Excerpted passage:
***

For some it’s the month of office parties, end of the year bonuses, and family visits. It’s the month of togetherness, opening presents, and chestnuts roasting over an open fire.
As a minister’s son, I quickly learned that December had another side. I barely saw my father who was off to lead a million services, feed the hungry, and comfort the sick.
My mom was always in the kitchen baking for the congregation, nursing homes, and homeless shelters. She collected coats for those in need, and knitted shawls for the elderly.
To the community, my mom and dad were practically saints with an ideal marriage. My sister and I missed seeing them in the holiday season, and we hated the heated arguments of two people with too much on their plates.
Growing up, I quickly Iearned that, in spite of what Hallmark tells you, many people are dreading December.
While the rest of the world is exchanging expensive gifts, some people are figuring out how to get to the end of the month on a minimum wage.

***

Work to complete:
**1.** Transcribe the December essay from "To the community, my" to "a minimum wage.".
**2.** In the December essay, what did the writer's mother collect for those in need?
**3.** List every item the December essay's first two sentences give as what the month is for some people.

***

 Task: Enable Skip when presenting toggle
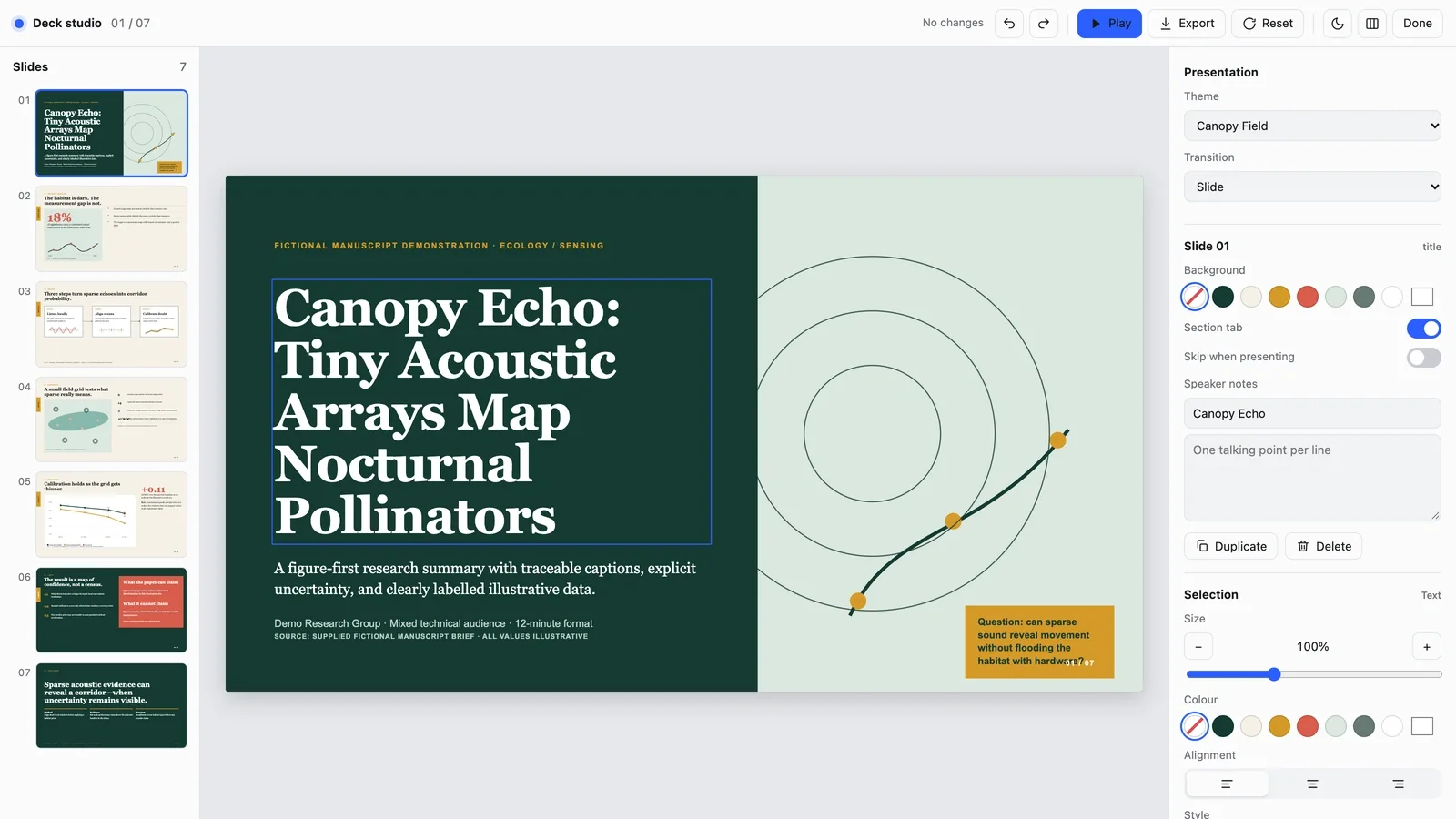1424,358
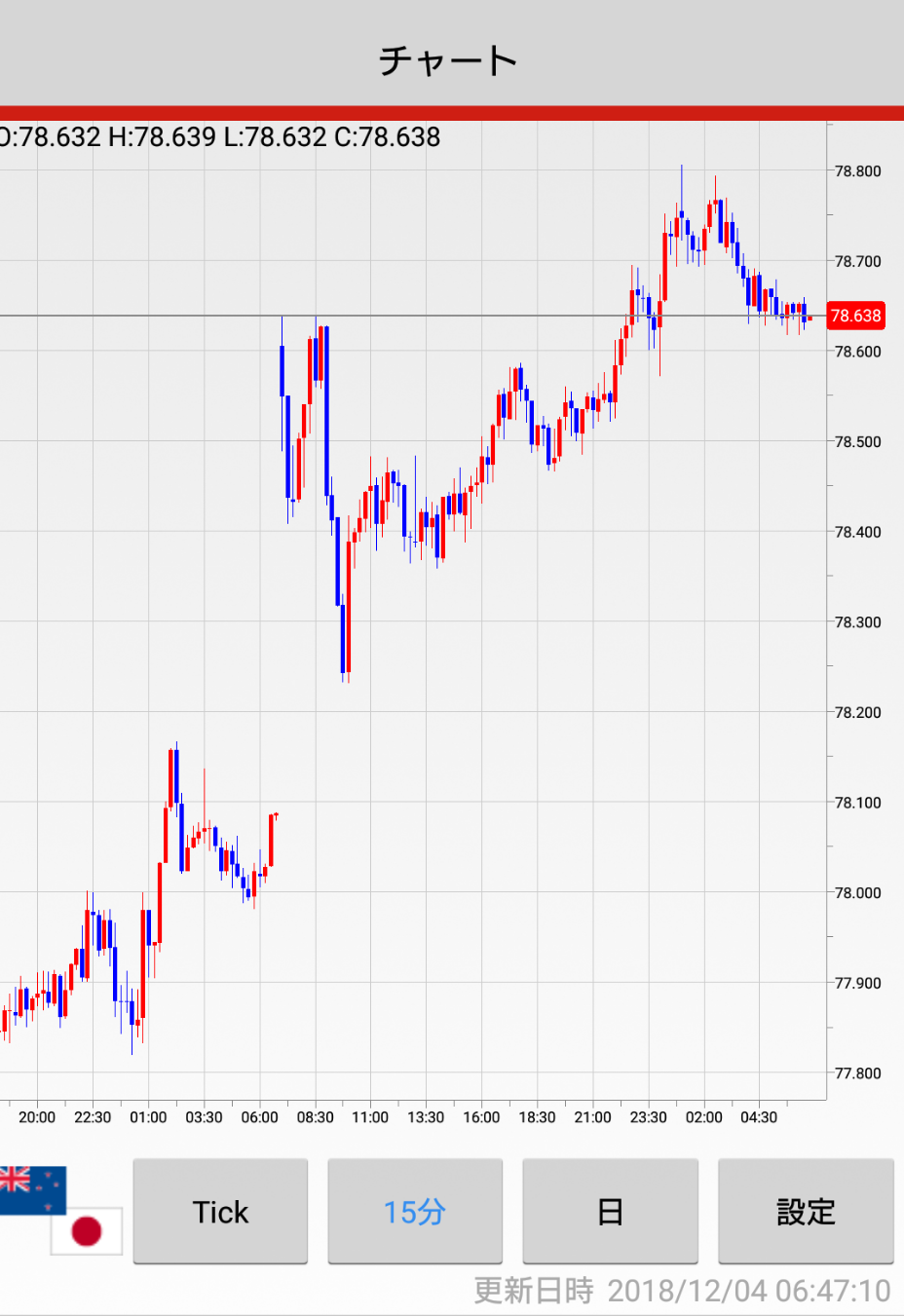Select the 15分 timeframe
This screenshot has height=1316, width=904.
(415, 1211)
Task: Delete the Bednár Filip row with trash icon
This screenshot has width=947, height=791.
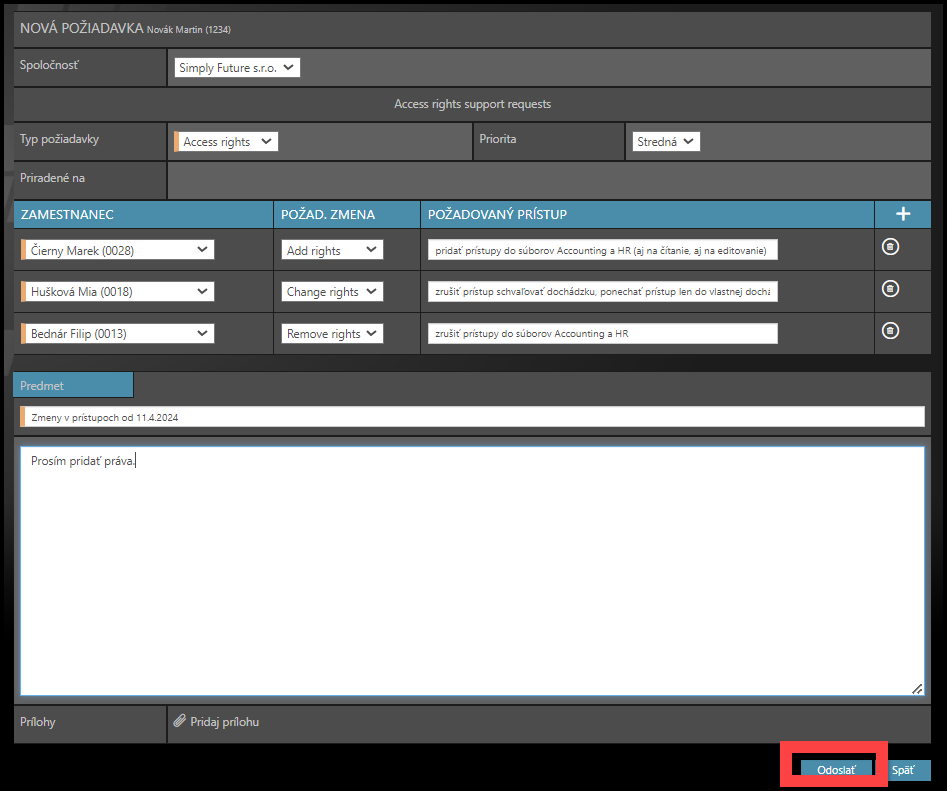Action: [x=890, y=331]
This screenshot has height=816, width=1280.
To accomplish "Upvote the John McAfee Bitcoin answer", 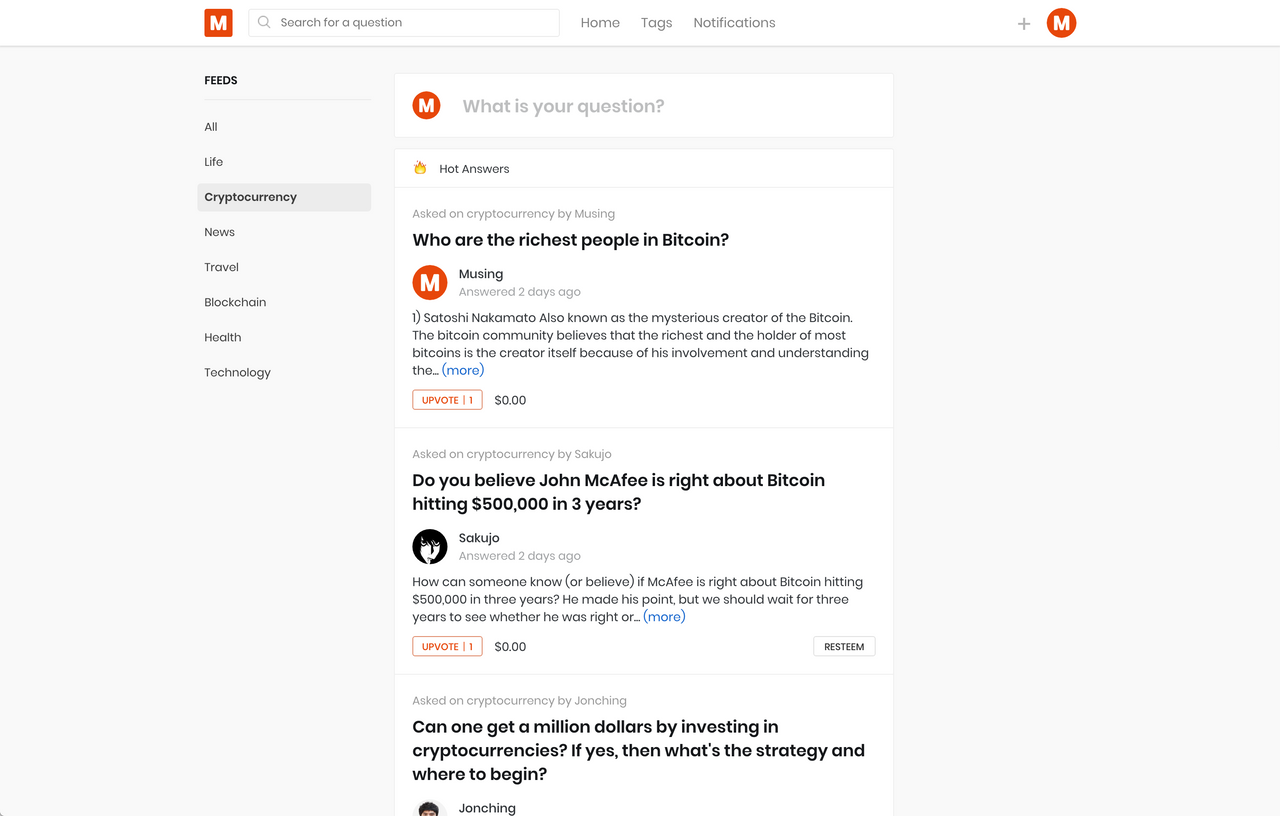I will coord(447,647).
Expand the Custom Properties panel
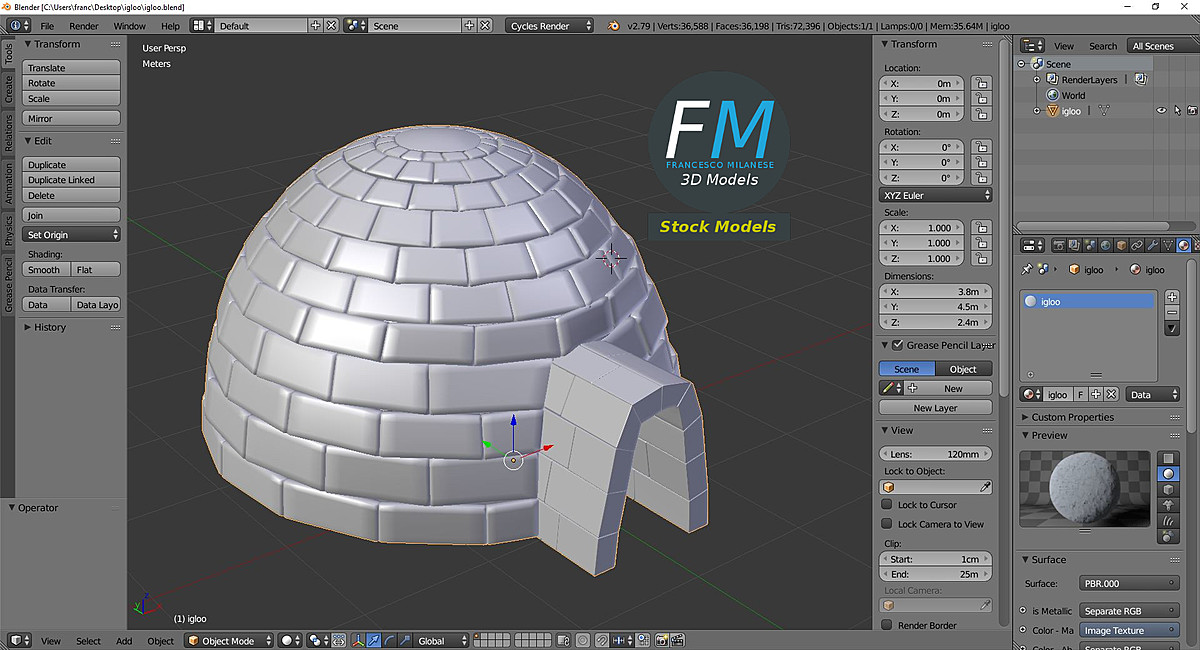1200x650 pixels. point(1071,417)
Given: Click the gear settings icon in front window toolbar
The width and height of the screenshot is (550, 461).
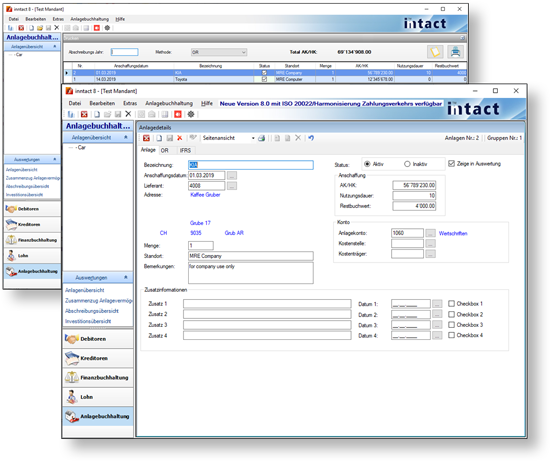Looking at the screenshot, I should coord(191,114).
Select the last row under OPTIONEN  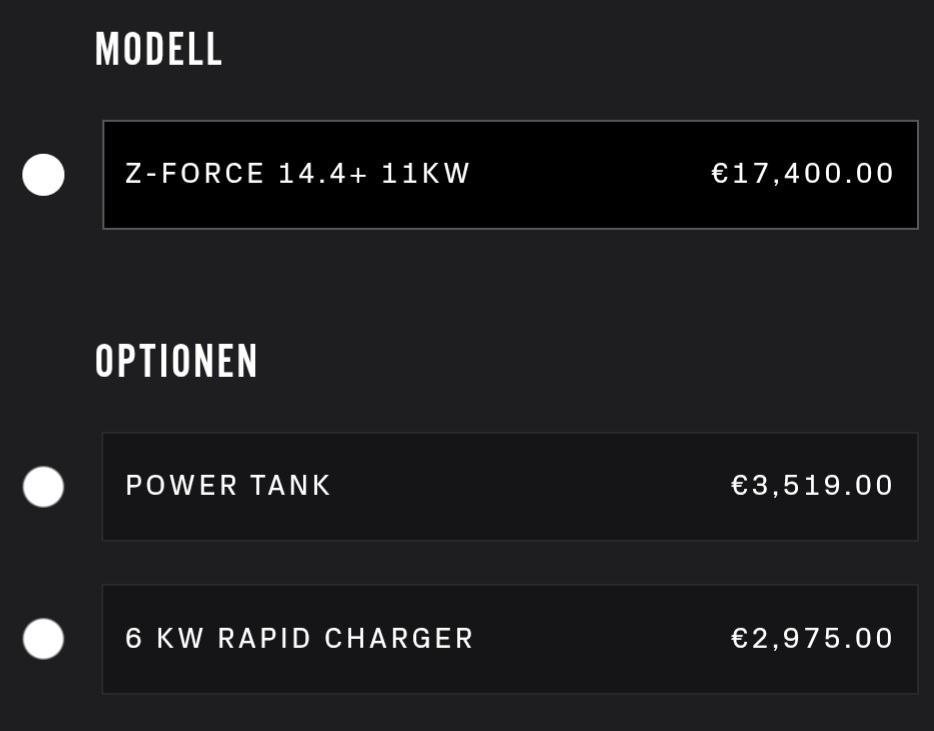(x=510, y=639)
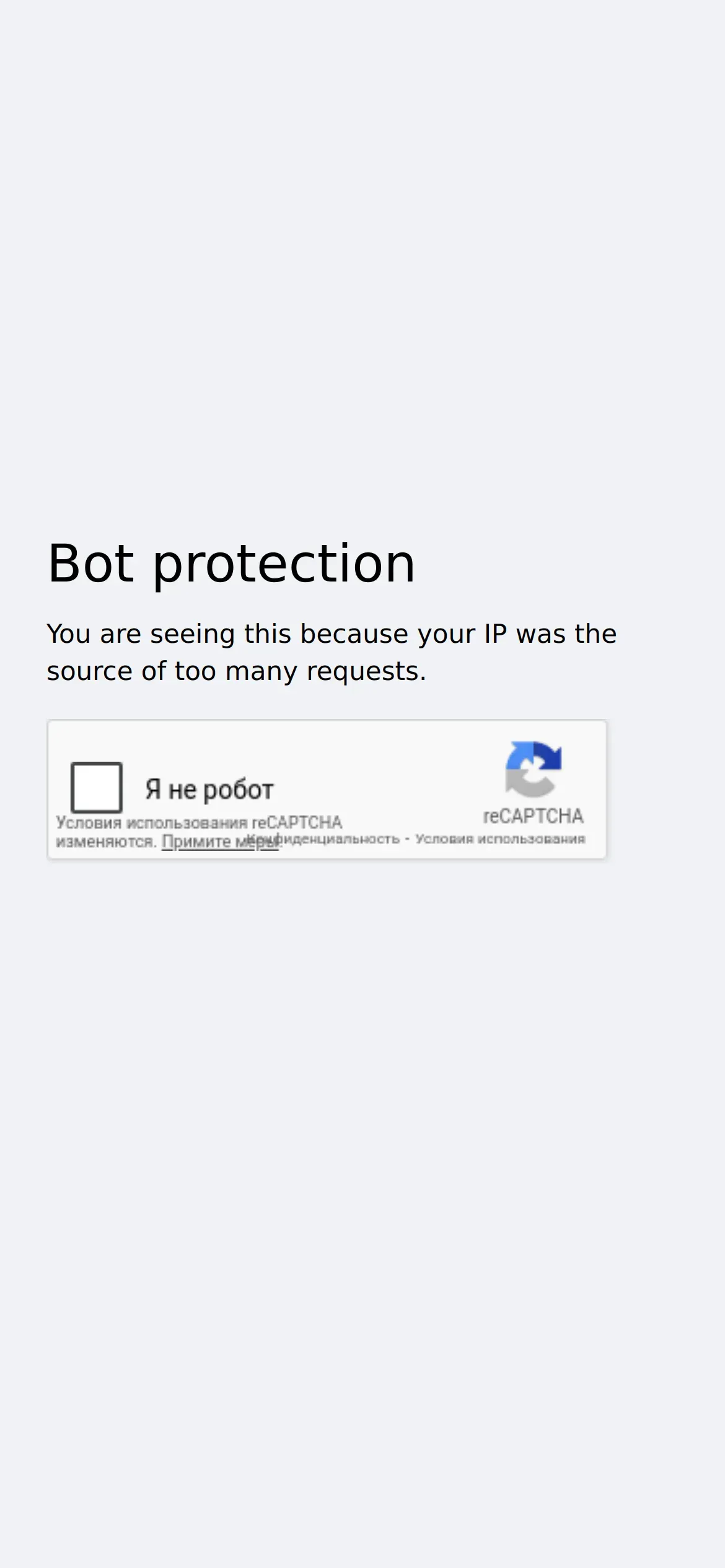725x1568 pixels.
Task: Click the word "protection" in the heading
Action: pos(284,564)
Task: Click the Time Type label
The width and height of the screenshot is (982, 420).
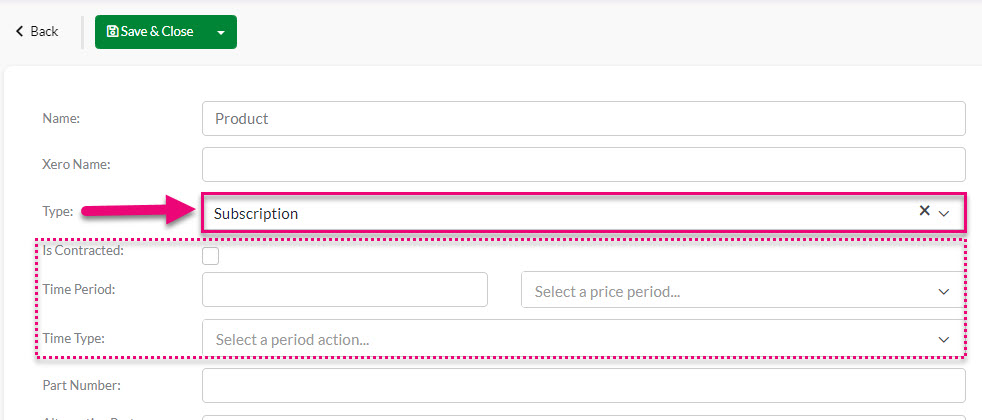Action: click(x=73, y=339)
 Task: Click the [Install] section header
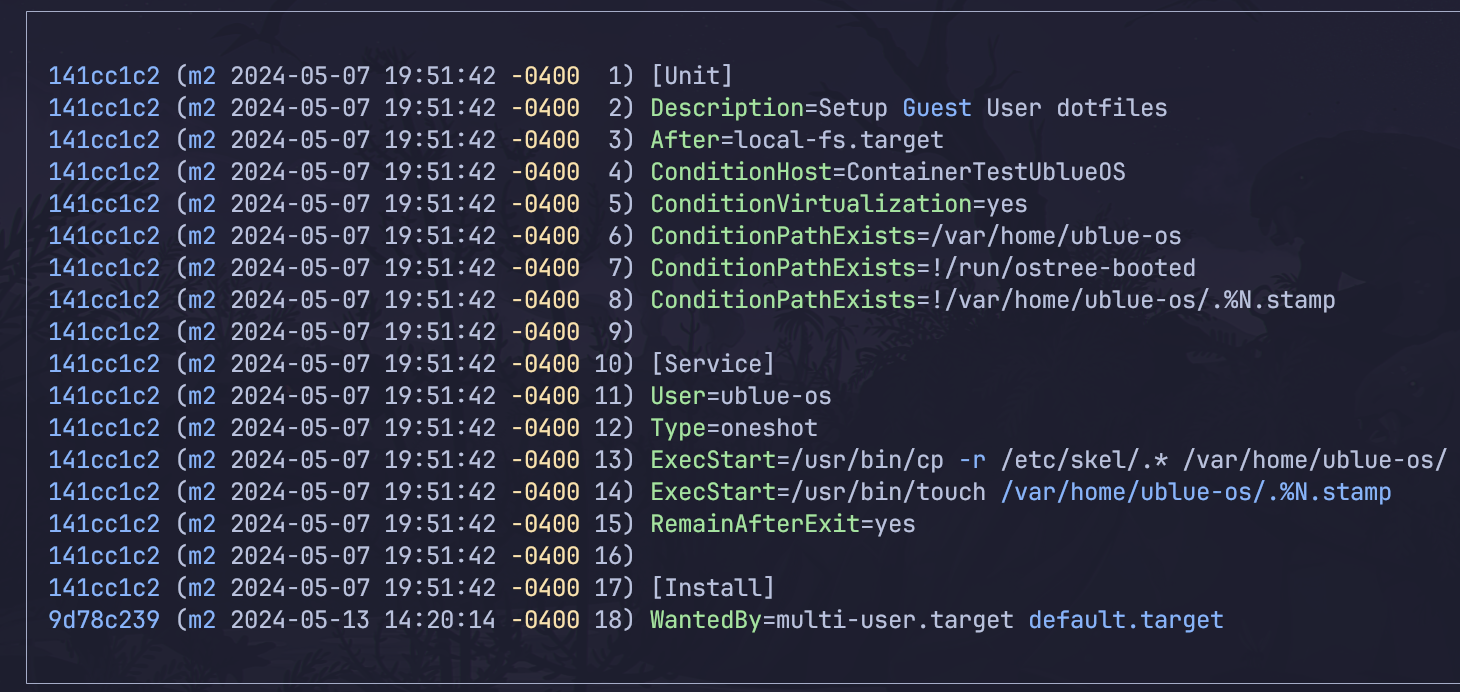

***

Set of answers:
**1.**
To the community, my mom and dad were practically saints with an ideal marriage. My sister and I missed seeing them in the holiday season, and we hated the heated arguments of two people with too much on their plates.
Growing up, I quickly Iearned that, in spite of what Hallmark tells you, many people are dreading December.
While the rest of the world is exchanging expensive gifts, some people are figuring out how to get to the end of the month on a minimum wage.

**2.** Coats.

**3.**
- office parties
- end of the year bonuses
- family visits
- togetherness
- opening presents
- chestnuts roasting over an open fire